▶ Text section
= Beginning of Section =
On 1 July 2020, at the launch of the 2020 Defence strategic update, the Prime Minister said:
"The enduring responsibility of Government, though, is timeless—to protect Australia's national interest, our sovereignty, our values and the security of the Australian people … we need to also prepare for a post-COVID world that is poorer, that is more dangerous, and that is more disorderly.
"Coercive activities are rife.
"Disinformation and foreign interference have been enabled and accelerated by new and emerging technologies."
It is in this strategic environment that I must address today's front page of The West Australian newspaper, which carried this headline to an opinion piece by Mr Alan Jones: 'The brutal truth is ScoMo gave China opening to attack SAS & he should say sorry to troops'.
I feel very strongly about this. I am a veteran of the Special Air Service Regiment and a member of the Morrison government. I too found the tweet by the People's Republic of China to be a repugnant slur on the serving men and women of the Australian Defence Force.
It was calculated, deliberate and designed to undermine the political and social cohesion of our country at the same time as Australian exporters across a number of sectors are being hit with tariffs designed to hurt their businesses and our national prosperity. This was a toxic mix of economic coercion and political disinformation enabled by Silicon Valley social media oligarchs.
= End of Section =
▶ Assigned task
Answer these questions from the statement above:
1. On what date was the 2020 Defence strategic update launched?
2. Which newspaper carried the headline on its front page?
3. Of which regiment is the speaker a veteran?

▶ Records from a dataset
= Beginning of Section =
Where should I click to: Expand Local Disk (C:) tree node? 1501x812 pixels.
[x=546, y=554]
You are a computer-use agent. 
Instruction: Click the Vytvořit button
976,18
= End of Section =
= Beginning of Section =
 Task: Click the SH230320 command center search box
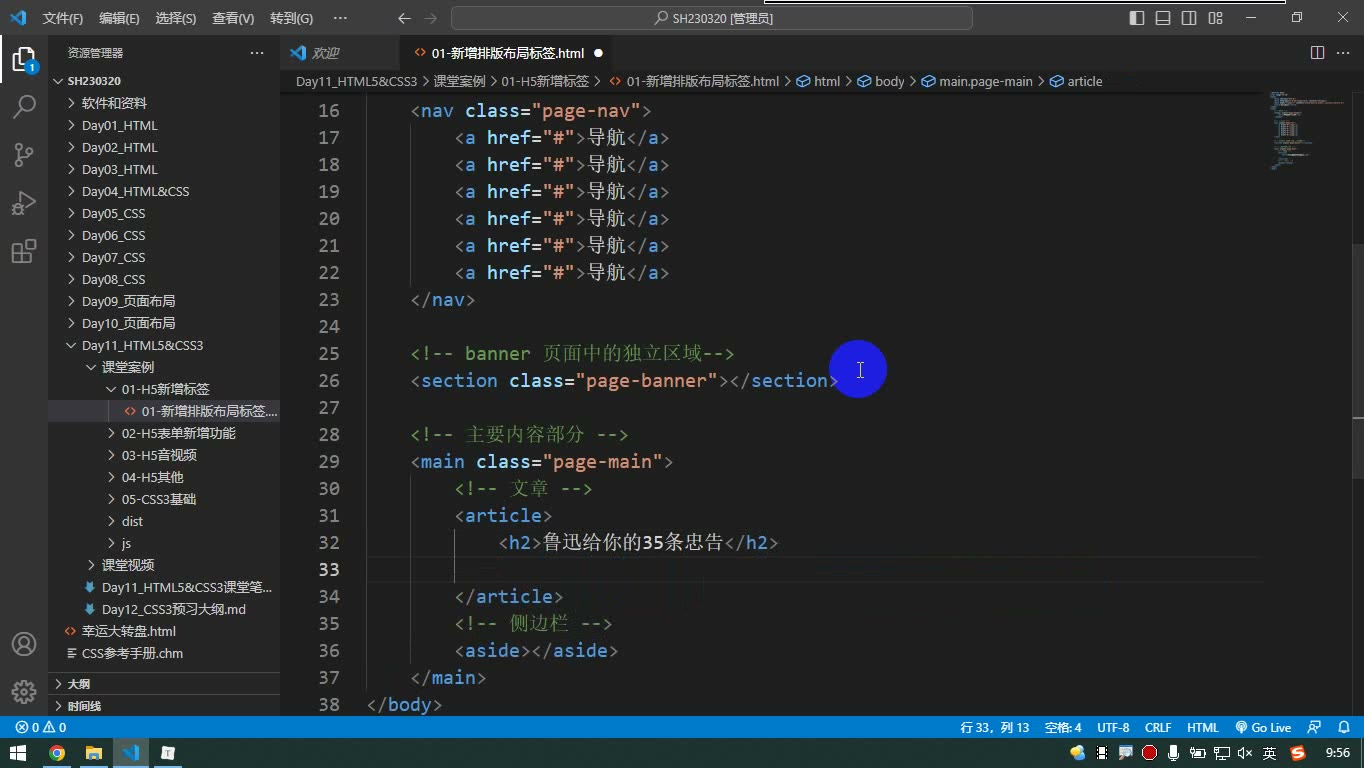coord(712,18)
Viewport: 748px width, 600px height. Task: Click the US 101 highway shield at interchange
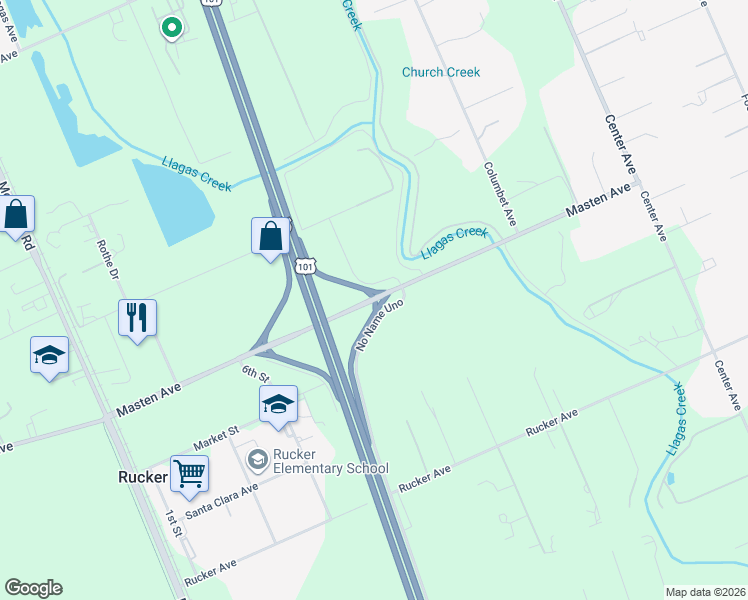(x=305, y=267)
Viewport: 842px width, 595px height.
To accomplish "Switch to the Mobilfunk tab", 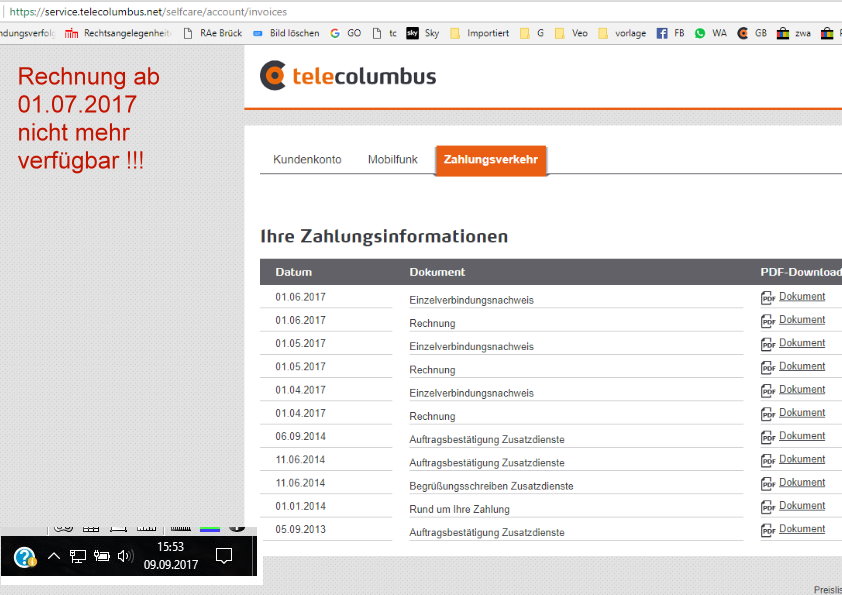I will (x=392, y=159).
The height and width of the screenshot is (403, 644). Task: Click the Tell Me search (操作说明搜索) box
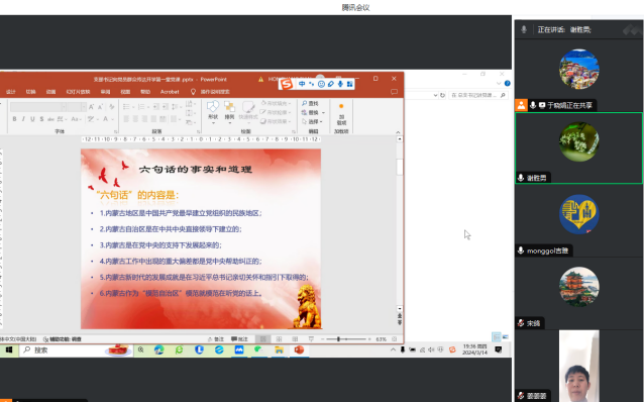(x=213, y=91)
= End of Section =
▶ Response area
1. 1 July 2020
2. The West Australian
3. The Special Air Service Regiment